:: DIRECTIONS FOR THIS TASK ::
Write out exactly the lines running from the one with "The width and" to the end of the data, including both of those lines and excluding pictures.

[[ EXTRACTED MATERIAL, beginning ]]

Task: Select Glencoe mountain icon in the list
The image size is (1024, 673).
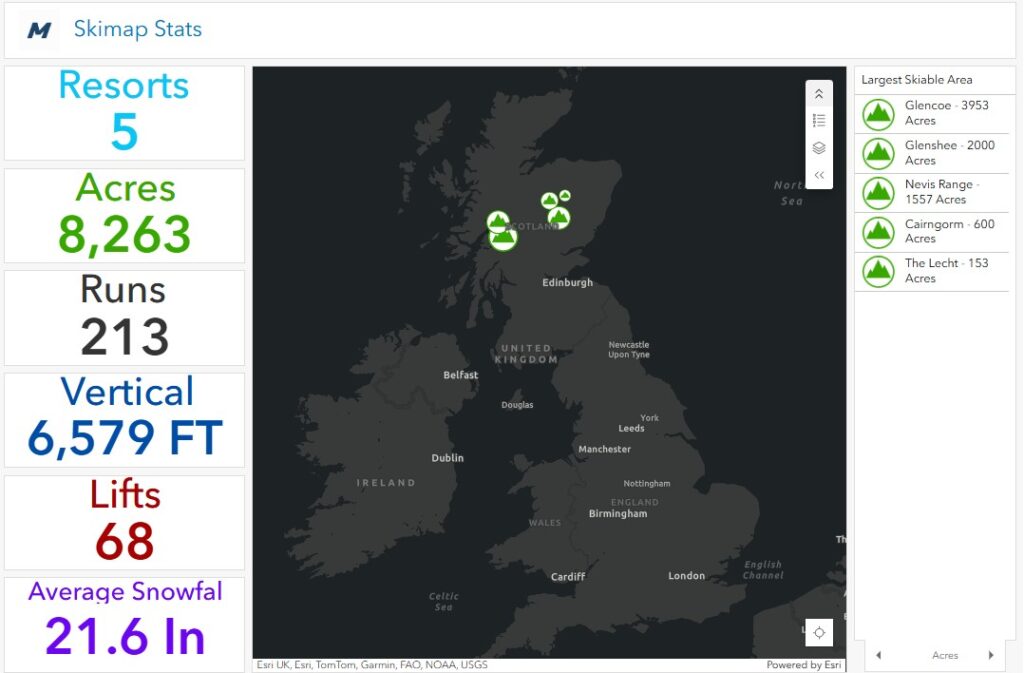Action: click(x=878, y=114)
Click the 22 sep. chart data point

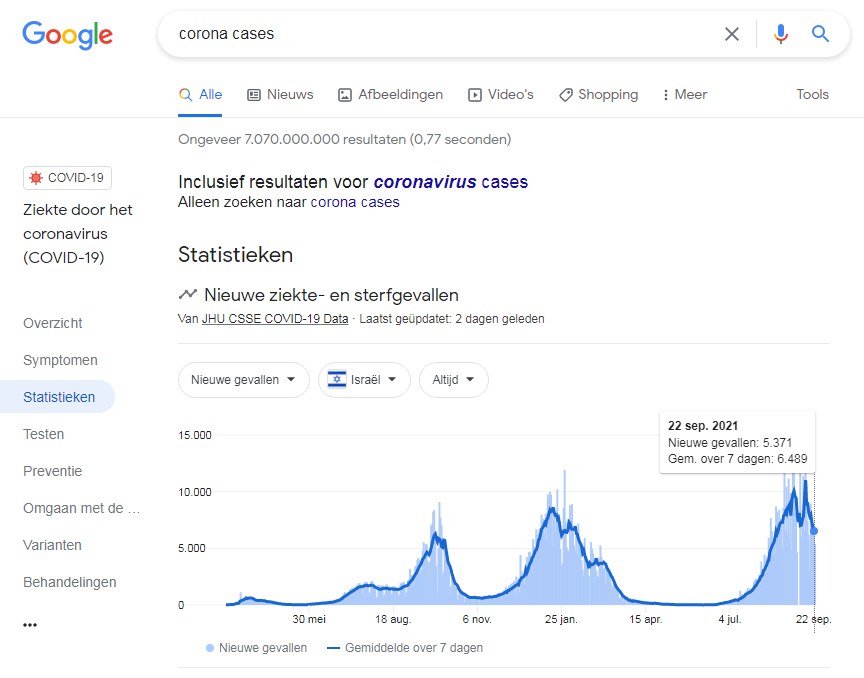point(814,531)
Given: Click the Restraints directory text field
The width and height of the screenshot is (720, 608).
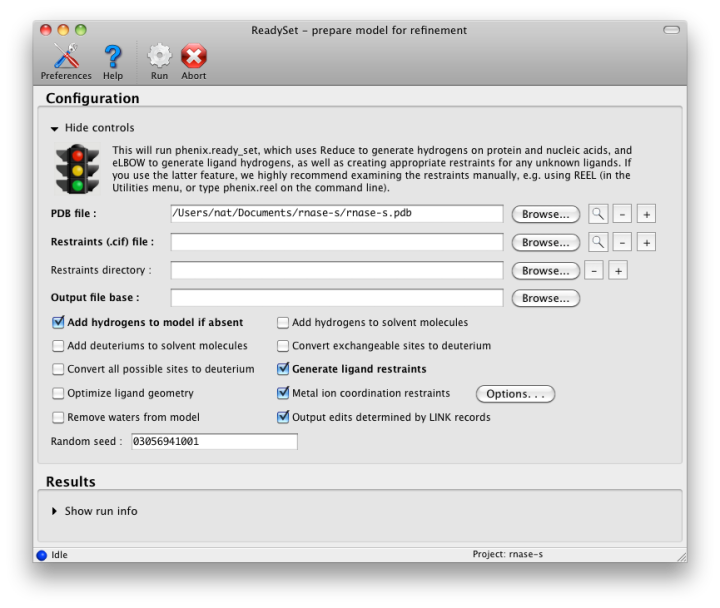Looking at the screenshot, I should pyautogui.click(x=336, y=271).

[[ EXTRACTED MATERIAL, end ]]

:: FINISHED EXERCISE ::
The width and height of the screenshot is (720, 608).
Looking at the screenshot, I should pyautogui.click(x=336, y=271).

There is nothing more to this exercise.